Layu Sebelum Berkembang

12.9K 1.6K 413
                                    

Suatu hari, di beberapa tahun lalu.

Di perjalan menuju sekolah, Janish sedang memandangi foto yang dijepretnya kemarin siang. Gambar yang mengambil posisi langit dari perspektif bawah itu amat disukainya. Dedaunan di sudut kiri, tampak berusaha menjangkau serabut kapas di pertengahan gambar. Langit biru yang mendominasi latar seperti membiarkan mereka terpisah. Seperti tidak mau ketinggalan, semburat sinar matahari menyilau di balik awan.

Yang di bawah akan naik. Tapi yang di atas, tetap berpijak. Ia mengetik kalimat tersebut sebelum menekan tombol unggah. Ada makna tersirat di sana. Dan hanya ia yang paham.

Tahun ini, media sosial berlogo F dengan warna biru baru saja merambah secara masif. Di kalangan teman-temannya, situs ini amat ramai dibicarakan. Janish yang sudah diberi ponsel oleh sang ayah tidak ketinggalan tren. Ia punya akun untuk bermedia sosial.

Namun berbeda dengan kawan-kawannya, tujuan Janish punya akun bukan untuk mencari kawan, atau memamerkan setiap kegiatan, atau berkeluh kesah ala-ala warganet. Ia membuat akun hanya iseng-iseng. Kegiatan medsosnya lebih didominasi unggahan foto dilengkali kalimat-kalimat tersirat. Ia pun sengaja tidak memakai nama asli. Hanya J, dengan foto profil bergambar granat keramik.

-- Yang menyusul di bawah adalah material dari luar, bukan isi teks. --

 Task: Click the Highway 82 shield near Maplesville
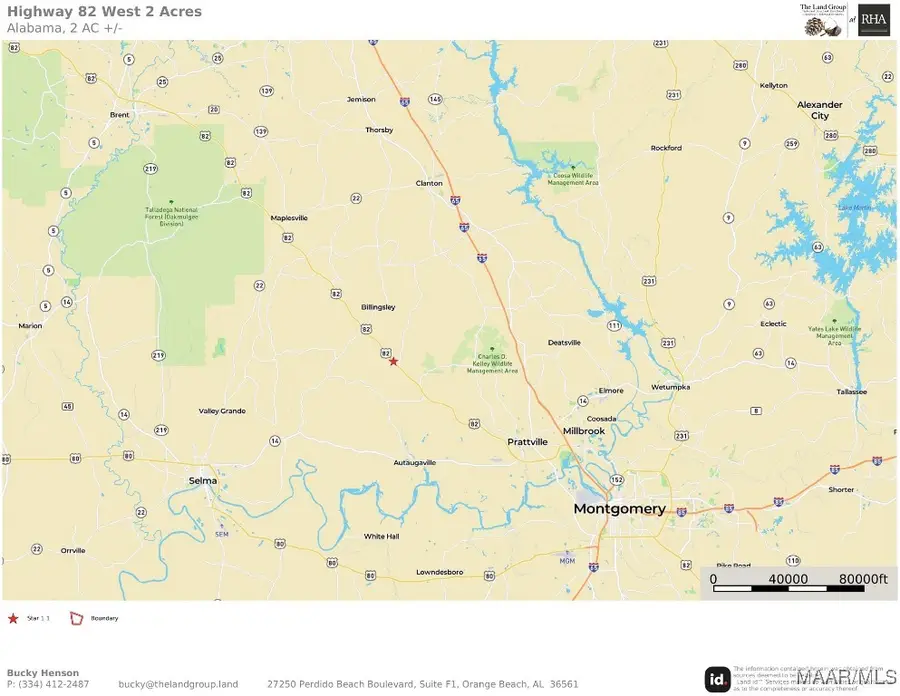(288, 238)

“Kita sampai!” Suara pemuda di balik kemudi membuat Janish memasukkan ponsel ke saku. “Diperiksa dulu, Jan. Takutnya ada yang ketinggalan.”

“Iya, Mas.”

“Sayang, yang semangat, ya, sekolahnya,” ucap pria yang duduk di kursi penumpang depan. Seperti biasa, meski suaranya berat, Janish bisa merasakan kelembutan dari pengucapannya.

“Iya, Dok.”

“Kok, manggilnya masih Dok?” timpal wanita paruh baya di sebelah Janish.  “Ingat obrolan semalam, kan, Sayang?”

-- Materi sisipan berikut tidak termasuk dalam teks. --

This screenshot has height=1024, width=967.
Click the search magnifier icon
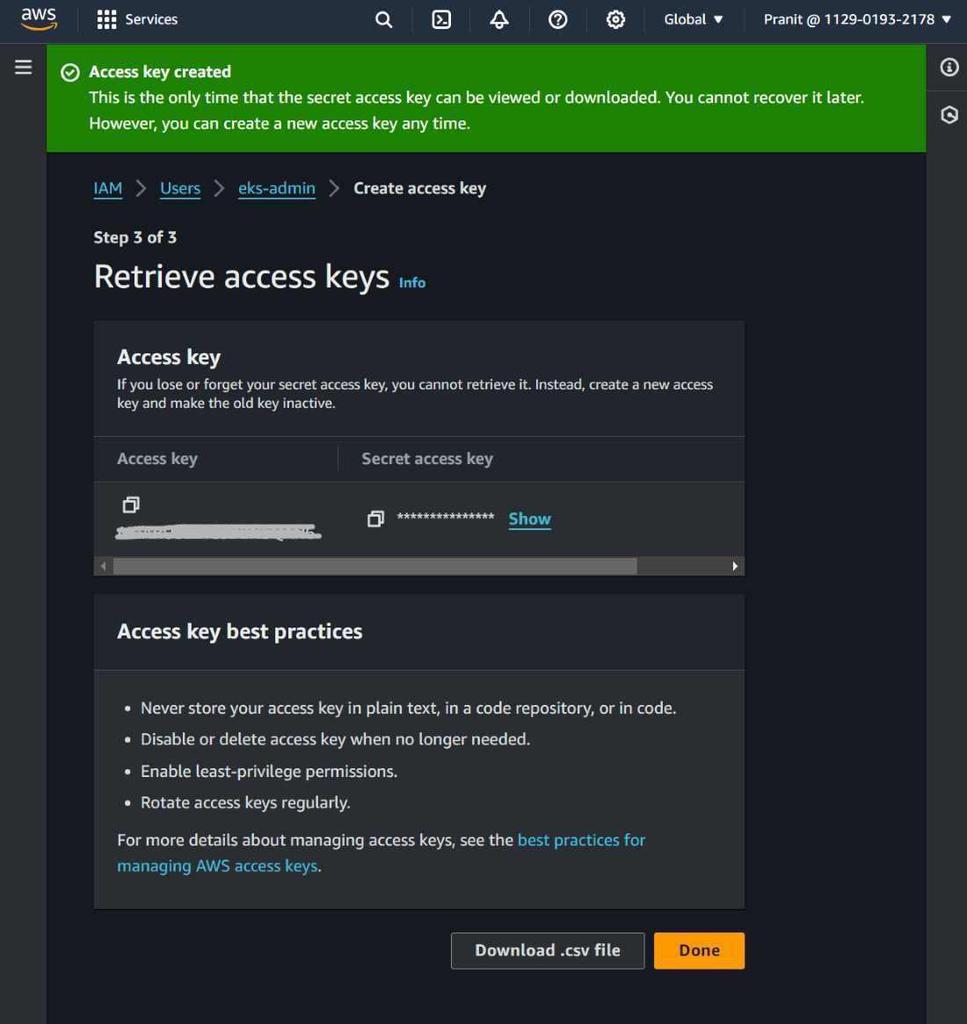coord(383,19)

Janish tidak mungkin lupa. Ia hanya belum terbiasa. Semalam, pembicaraan penting itu digelar di ruang keluarga. Dokter Grada, istrinya, dan Hangga menjabarkan segalanya dengan rinci. Tentang pengajuan adopsi, juga hubungan mereka ke depannya. Namun jika ditanya apakah Janish senang, maka ia akan menjawab tidak tahu. Karena memang begitu keadaannya.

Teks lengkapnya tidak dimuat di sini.